Immunohistological studies of rejecting human renal allografts show that the onset of graft rejection is accompanied by the influx of small numbers of T-cells and macrophages. Both cell types occur in focal aggregates adjacent to the Class II antigen-rich renal vasculature and glomerular Bowman's capsule. Although most of the T-cells express the OKT8+ phenotype of cytotoxic T-cells, analysis with markers for activation of T-cells suggests that the vast majority of these cells are present as functionally inactive precursor cells. Smaller numbers of OKT4+ helper T-cells, NK cells and occasional B-cells are also present. Within a few days, up to 15% of T-cells express receptors for IL-2 and other activation markers, suggesting that they are now functionally active.
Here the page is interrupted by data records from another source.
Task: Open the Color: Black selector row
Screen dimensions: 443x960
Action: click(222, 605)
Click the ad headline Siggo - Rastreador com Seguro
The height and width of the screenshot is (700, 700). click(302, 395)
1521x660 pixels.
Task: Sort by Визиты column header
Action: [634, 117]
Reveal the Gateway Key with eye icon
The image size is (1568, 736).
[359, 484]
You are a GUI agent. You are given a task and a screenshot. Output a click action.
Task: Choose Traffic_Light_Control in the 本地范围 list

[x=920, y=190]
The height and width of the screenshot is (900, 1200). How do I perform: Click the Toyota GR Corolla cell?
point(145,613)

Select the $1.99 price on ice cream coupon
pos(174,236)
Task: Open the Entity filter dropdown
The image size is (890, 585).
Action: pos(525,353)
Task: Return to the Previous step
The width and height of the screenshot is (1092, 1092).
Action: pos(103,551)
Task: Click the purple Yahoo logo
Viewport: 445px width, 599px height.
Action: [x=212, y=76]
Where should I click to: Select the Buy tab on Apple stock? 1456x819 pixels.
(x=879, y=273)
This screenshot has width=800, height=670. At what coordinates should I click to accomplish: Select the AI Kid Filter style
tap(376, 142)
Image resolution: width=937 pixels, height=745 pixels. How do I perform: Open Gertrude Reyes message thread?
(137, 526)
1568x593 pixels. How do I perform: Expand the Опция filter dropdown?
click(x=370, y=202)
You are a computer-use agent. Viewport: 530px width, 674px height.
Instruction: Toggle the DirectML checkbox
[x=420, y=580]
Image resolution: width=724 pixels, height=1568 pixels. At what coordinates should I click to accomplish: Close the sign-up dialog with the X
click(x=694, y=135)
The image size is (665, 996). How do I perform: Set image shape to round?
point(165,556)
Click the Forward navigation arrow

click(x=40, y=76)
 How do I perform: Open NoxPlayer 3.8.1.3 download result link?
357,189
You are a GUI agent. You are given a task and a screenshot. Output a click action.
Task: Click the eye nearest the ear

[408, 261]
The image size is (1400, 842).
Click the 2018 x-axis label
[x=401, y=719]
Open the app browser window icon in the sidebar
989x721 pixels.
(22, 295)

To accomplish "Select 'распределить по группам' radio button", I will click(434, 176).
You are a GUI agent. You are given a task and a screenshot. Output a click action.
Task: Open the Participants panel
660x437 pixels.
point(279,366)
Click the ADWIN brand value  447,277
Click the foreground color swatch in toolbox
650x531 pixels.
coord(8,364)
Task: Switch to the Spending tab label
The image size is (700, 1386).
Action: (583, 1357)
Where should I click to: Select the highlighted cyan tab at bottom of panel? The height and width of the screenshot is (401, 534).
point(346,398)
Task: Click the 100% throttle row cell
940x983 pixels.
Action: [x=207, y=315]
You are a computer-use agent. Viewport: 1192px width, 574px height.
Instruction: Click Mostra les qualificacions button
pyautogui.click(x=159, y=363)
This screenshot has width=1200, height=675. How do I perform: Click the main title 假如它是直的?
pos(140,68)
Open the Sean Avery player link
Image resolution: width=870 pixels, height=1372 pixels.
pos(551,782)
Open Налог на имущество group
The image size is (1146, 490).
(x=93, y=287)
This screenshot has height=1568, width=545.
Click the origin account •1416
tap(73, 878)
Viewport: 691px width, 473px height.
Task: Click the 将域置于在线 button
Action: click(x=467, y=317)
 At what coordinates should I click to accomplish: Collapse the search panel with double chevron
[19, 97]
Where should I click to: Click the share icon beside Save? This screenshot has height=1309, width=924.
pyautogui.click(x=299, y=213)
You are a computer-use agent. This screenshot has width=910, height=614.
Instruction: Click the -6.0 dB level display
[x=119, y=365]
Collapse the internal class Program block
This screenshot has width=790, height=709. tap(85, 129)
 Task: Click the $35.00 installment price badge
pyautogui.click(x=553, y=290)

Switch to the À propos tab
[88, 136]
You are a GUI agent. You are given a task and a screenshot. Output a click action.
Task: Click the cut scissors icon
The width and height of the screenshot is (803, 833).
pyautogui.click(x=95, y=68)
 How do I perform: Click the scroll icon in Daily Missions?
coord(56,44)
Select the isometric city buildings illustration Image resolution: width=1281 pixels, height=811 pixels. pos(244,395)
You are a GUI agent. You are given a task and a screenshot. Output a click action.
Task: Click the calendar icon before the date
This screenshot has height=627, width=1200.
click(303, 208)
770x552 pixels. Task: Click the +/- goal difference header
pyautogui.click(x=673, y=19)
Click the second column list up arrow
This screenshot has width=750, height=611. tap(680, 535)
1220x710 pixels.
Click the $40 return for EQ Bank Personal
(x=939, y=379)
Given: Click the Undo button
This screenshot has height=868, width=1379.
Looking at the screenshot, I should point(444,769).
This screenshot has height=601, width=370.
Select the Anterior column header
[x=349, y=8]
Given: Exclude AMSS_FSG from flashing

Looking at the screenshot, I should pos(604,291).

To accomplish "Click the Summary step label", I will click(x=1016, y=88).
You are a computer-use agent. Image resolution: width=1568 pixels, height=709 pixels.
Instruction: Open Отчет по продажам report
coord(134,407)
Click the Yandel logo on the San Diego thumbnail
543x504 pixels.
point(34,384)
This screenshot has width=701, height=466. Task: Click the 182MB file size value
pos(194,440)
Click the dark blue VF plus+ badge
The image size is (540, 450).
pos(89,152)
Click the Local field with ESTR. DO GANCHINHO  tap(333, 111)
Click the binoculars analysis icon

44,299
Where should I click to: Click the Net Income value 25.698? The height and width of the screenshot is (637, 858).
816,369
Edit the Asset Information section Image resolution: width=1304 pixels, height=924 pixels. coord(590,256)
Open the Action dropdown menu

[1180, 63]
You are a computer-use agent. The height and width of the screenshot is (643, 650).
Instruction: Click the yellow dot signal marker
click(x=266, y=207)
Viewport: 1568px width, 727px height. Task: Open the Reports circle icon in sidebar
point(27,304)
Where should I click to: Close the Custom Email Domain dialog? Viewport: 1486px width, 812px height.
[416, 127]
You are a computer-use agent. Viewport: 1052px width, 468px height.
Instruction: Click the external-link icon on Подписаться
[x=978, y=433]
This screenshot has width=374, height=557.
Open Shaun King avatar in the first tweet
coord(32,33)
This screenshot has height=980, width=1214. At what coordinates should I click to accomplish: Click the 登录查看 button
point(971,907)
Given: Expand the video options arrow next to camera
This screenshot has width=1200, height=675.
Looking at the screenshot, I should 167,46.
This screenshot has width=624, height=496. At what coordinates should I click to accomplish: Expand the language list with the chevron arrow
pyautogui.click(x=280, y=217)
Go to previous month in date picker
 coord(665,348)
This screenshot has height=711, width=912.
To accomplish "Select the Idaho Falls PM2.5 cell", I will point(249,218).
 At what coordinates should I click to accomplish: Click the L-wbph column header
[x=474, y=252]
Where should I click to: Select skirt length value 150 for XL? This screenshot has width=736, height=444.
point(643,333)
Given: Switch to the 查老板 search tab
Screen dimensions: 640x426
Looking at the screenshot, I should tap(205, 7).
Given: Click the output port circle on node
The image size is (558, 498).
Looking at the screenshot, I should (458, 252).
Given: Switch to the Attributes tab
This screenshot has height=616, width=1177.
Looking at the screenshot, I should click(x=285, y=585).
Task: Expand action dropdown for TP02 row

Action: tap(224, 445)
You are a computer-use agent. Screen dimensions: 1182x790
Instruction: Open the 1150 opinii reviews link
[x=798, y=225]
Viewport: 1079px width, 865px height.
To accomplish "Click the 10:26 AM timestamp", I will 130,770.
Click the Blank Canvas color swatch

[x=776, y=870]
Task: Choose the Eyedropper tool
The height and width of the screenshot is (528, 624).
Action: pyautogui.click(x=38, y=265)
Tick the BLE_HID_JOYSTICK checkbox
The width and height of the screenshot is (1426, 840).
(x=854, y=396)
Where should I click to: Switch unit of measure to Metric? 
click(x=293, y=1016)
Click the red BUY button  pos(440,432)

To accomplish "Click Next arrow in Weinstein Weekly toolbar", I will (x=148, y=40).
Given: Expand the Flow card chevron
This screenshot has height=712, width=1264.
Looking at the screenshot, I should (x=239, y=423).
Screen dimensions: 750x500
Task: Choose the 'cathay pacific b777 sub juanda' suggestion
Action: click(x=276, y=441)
OKT8+ T-cells continue to predominate, but at least some OKT4+ T-cells appear active as DTH cells. A large influx of mononuclear cells, particularly macrophages, follows and these cells are found within and adjacent to the large Class I antigen-rich intertubular capillary network. Many of these intragraft macrophage express pro-coagulant function, presumably through lymphokine-induced activation, and are enmeshed in a fibrin network. Irreversible kidney damage may result from the combined onslaught of these cellular and humoral mechanisms, and examination of nephrectomy specimens suggests that this destruction is principally mediated by macrophages and polymorphs. These studies, by showing the presence of multiple functionally active cell types within rejecting grafts, provide evidence for a multiplicity of intragraft effector mechanisms. This evidence indicates that in addition to cytotoxic T-cells, DTH cells, macrophages, NK, K and B cells contribute to the rejection process. Further unravelling of the complex response and, hence, greater insights into the basis for more effective immunosuppression are likely to follow from the immunohistological application of monoclonal antibodies to rejecting grafts. However, comparison with animal models of kidney rejection already suggests that there may be important differences in both the initiation and effector phases of human kidney allograft rejection.